Confesso que não fui ver a exposição, todas as vezes que estive no local nas últimas semanas sempre cheguei ou em cima da hora ou com fome, ou os dois casos. E em todas essas vezes o propósito era prestigiar outro artista que, por coincidência, da nome a uma loja de roupas bem em frente a entrada e cujo símbolo é um dinossauro meio T-rex.
Steven Spileberg é um dos cineastas mais populares e influentes da história, e o único diretor com cinco filmes na lista dos 100 Melhores Filmes Americanos de Todos os Tempos, feita pelo American Film Institute. Ao longo do mês de março ocupou a sala de cinema do CCBB com uma mostra que exibiu 31 filmes dele, do dia 1º até o dia 27 , e no meio dessa agenda, ainda rolou um curso gratuito sobre o cara.
Cineasta do espetáculo
Steven Spielberg é um diretor de cinema norte-americano, nascido em 18 de dezembro de 1946, em Cincinnati, Ohio. Fez parte do movimento chamado de Nova Hollywood, que aconteceu nos Estados Unidos entre 1967-1979, com Martin Scorsese, Brian de Palma, George Lucas e Francis Ford Coppola, e que tinha a ideia de fazer cinema de uma forma mais ágil, barata e criativa que o padrão dos grandes estúdios. Do quinteto, Spielberg, é o nerd.
Desde o primeiro filme que dirigiu, Encurralado, produzido para a TV em 1971, o diretor leva a cabo o cinema como monumentalidade. Ele diz que essa tradição de fazer filmes homéricos veio quando ainda adolescente assitiu por diversas vezes o filme Lawrence da Arabia. Ao mesmo tempo, um tema recorrente na filmografia do diretor, e que o acompanha desde que seus pais se divorciaram, é o trauma familiar, sendo o mais recente Fabelmans praticamente um filme autobiográfico.

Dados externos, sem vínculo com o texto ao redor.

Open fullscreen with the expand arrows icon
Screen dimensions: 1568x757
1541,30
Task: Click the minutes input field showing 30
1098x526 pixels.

A maestria de Spielberg está em conduzir o olhar do espectador utilizando a soma: história, atuação e trilha sonora. Sim, muita trilha sonora. Para ele “não há um casamento melhor do que música e cinema”. E neste matrimonio seu cônjuge há mais de 40 anos é John Williams, compositor de temas como Tubarão, E.T e Indiana Jones. Como resultado lógico desse método, temos sempre um espetáculo com inicio, meio e fim bem delineado. Uma história bem contada, sem entrar no mérito se é boa ou não.

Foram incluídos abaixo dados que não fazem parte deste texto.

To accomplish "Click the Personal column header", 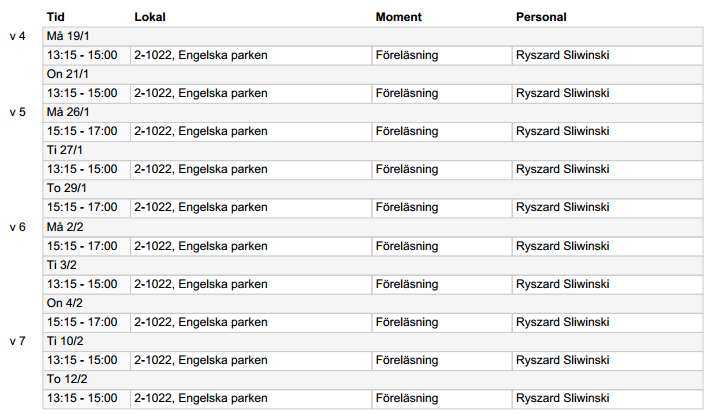I will pyautogui.click(x=541, y=17).
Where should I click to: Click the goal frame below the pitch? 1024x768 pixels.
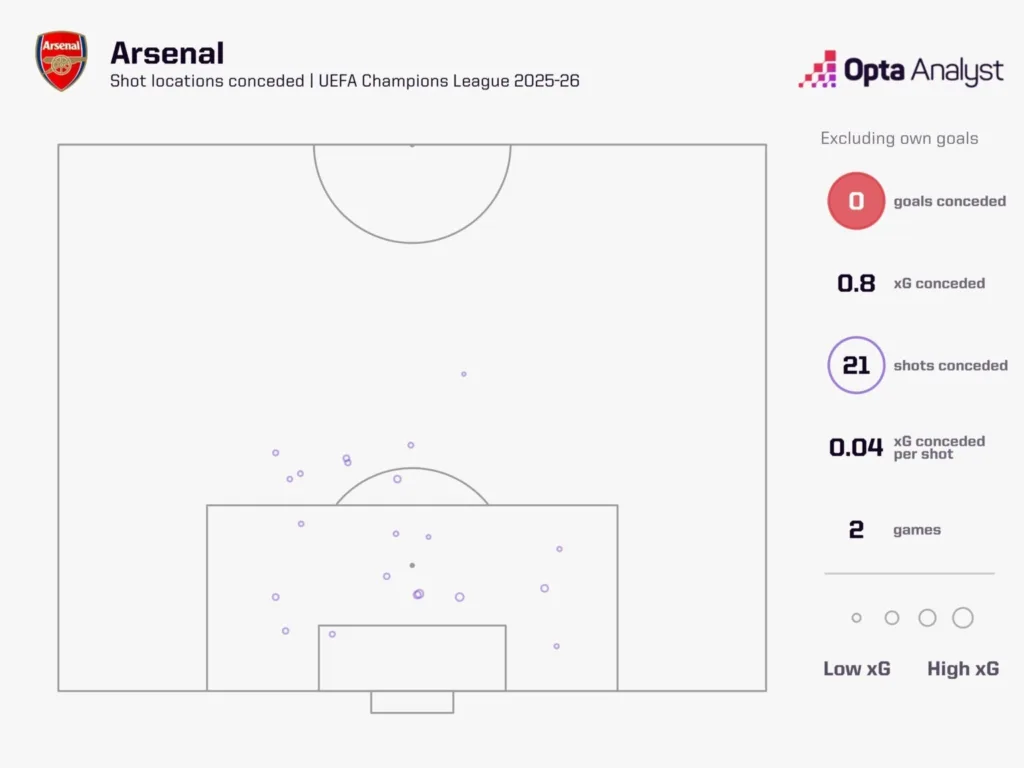(412, 702)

O ato de ir ao cinema na cabeça de Spielberg talvez tenha a ver com assistir uma ópera, acompanhado de uma filarmônica, com atuações teatrais Shakespearianas. O simples nome do diretor é um incentivo a ir a uma sessão, mesmo que você já tenha visto o filme. A prova é que ao abrir o catalogo da mostra do CCBB, percebi que no mínimo uns 10 eu toparia rever em uma sala de cinema, ainda mais por cinco reais. Assim pensei, quando naquele último dia lá estava para ver Lincoln.
Lincoln aborda os últimos quatro meses de vida do 16º presidente dos Estados Unidos que, em meio a Guerra Civil norte-americana, luta no congresso para aprovar a emenda que iria abolir formalmente a escravidão no país. Daniel Day Lewis dá literalmente vida a Abraham Lincoln, John Williams cuida da trilha e o resultado foram 12 indicações ao Oscar de 2013, incluindo melhor diretor, ator e trilha sonora.

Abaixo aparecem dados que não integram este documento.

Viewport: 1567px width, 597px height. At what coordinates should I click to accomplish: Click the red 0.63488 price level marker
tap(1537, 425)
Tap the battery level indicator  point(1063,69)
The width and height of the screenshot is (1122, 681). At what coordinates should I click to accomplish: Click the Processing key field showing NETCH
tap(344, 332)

Há quem acuse injustamente Spielberg de ter aberto a caixa de pandora para os blockbusters que vemos por aí nos dias de hoje. Mas não há como negar que de maneira geral, ao menos no nível narrativo, ele quase sempre consegue entregar um bom trabalho – aquele feijão com arroz bem feito. E é isso o que o diferencia do resto, e talvez por isso ele tenha conseguido fazer tantos projetos diferentes ao longo da carreira.
Spielberg nos conduz apontando para onde olhar e o que devemos ouvir quando vemos determinadas imagens. Tudo feito de forma meticulosa e detalhada, para que no final o espectador fique com tudo aquilo guardado na mente.
Quando Lincoln fez seu último discurso no filme, o CCBB estava fechando as portas, e para não ter que encarar a missão nível hard, peguei o transfer até a Consolação. No caminho, pensei sobre a Guerra Civil Americana e o que um líder deve ou não fazer em uma situação de crise. Enquanto pensava, vi o ET cruzar o Vale do Anhangabaú de bicicleta.